Dacus continued this pattern of switching between her most depressing songs and her more danceable beats as the set progressed, presumably for the emotional stability of the audience (one fan could be heard violently sobbing and choking on their own tears during “Thumbs,” a song in which Dacus accompanies her partner to a reunion with her estranged father). Before her last song of the set, Dacus thanked the audience for their continued support through the pandemic and said, “I can’t see your mouths but I can hear you singing, and that makes me the happiest person ever.”
After closing with “Night Shift,” a melancholic song about the transience of romantic relationships and Dacus’s most popular song to date, Lucy Dacus was pulled back onto the stage with ear-splitting demands for an encore.
“That was wild. Y’all are feral… in a good way,” Dacus said of the standing ovation.

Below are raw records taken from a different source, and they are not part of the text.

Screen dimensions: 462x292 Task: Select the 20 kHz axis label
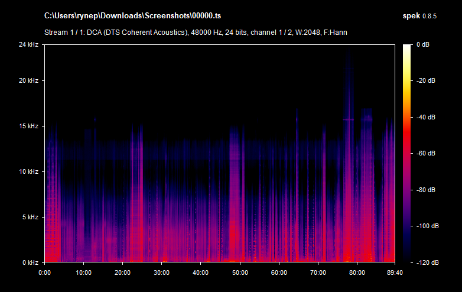[28, 81]
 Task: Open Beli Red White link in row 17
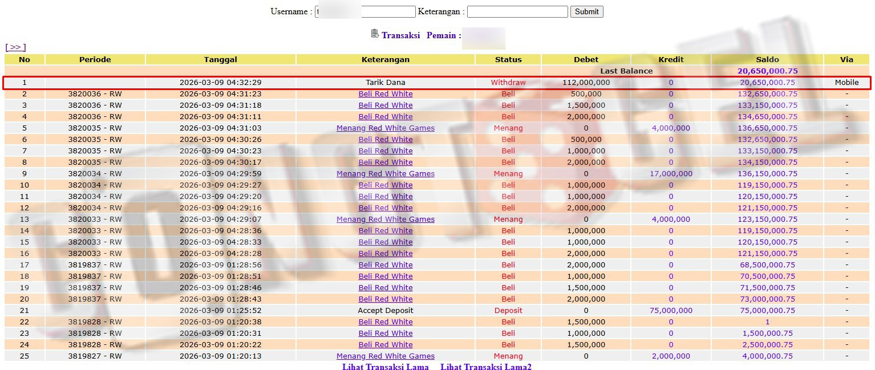coord(385,265)
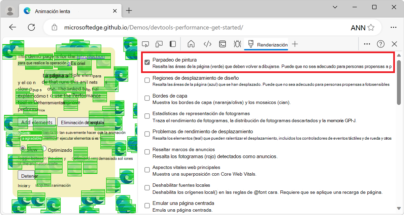404x215 pixels.
Task: Open the Sources bug icon
Action: click(237, 44)
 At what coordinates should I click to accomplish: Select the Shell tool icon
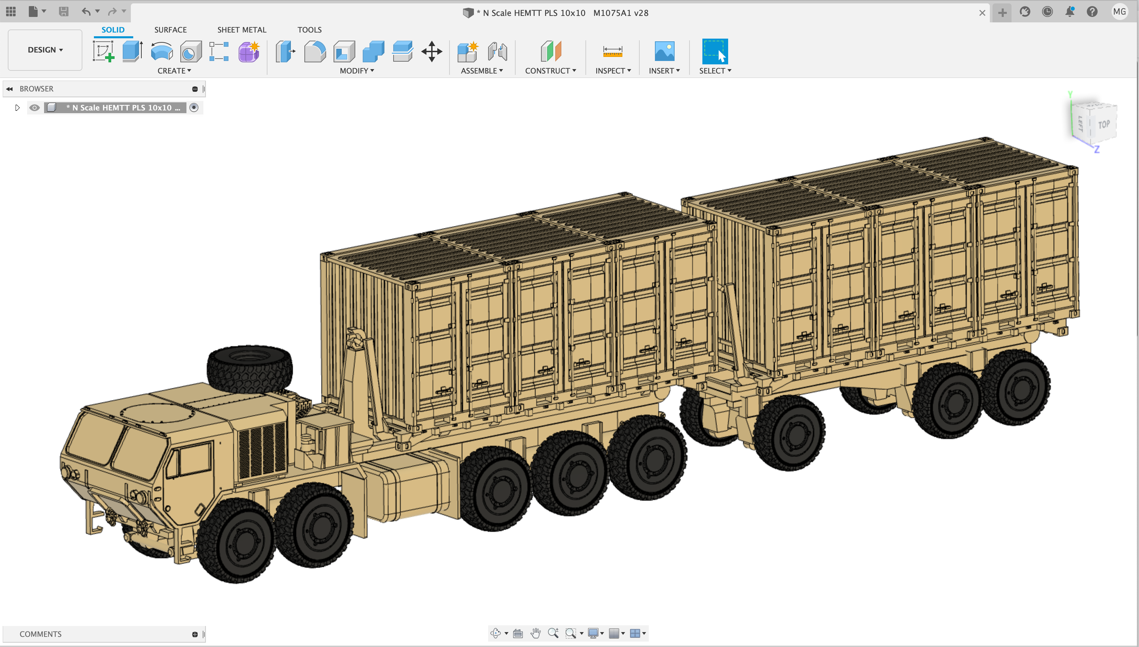pyautogui.click(x=344, y=52)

She played a spirited cover of Bruce Springsteen’s “Dancing in the Dark” before dropping a bombshell: She was going to play an unreleased song that she had been working on. Amid exclamations of disbelief and anticipation, Dacus asked that no one record for fear of the song being leaked early. Dacus’ new song, a gorgeous acoustic piece with wistful lyrics conveying deep yearning and regret followed, fitting well with the central themes of Home Video and ending the night with an unexpected and welcome treat.
Hit with a wave of post-concert depression, I once again contemplated the question of who Lucy Dacus makes music for. Although I automatically designated songs like “Christine” and “VBS” which represent themes of religious trauma and internalized homophobia as the defining ideas of Dacus’s discography, many of her songs about growing up and feeling simultaneously isolated from and inextricably connected to your past are universal. Everyone in House of Blues felt the bittersweet nostalgia of Lucy Dacus’s smooth voice and reverberating guitar strings in their bones, and hopefully left reflecting on their personal growth — and streaming Home Video.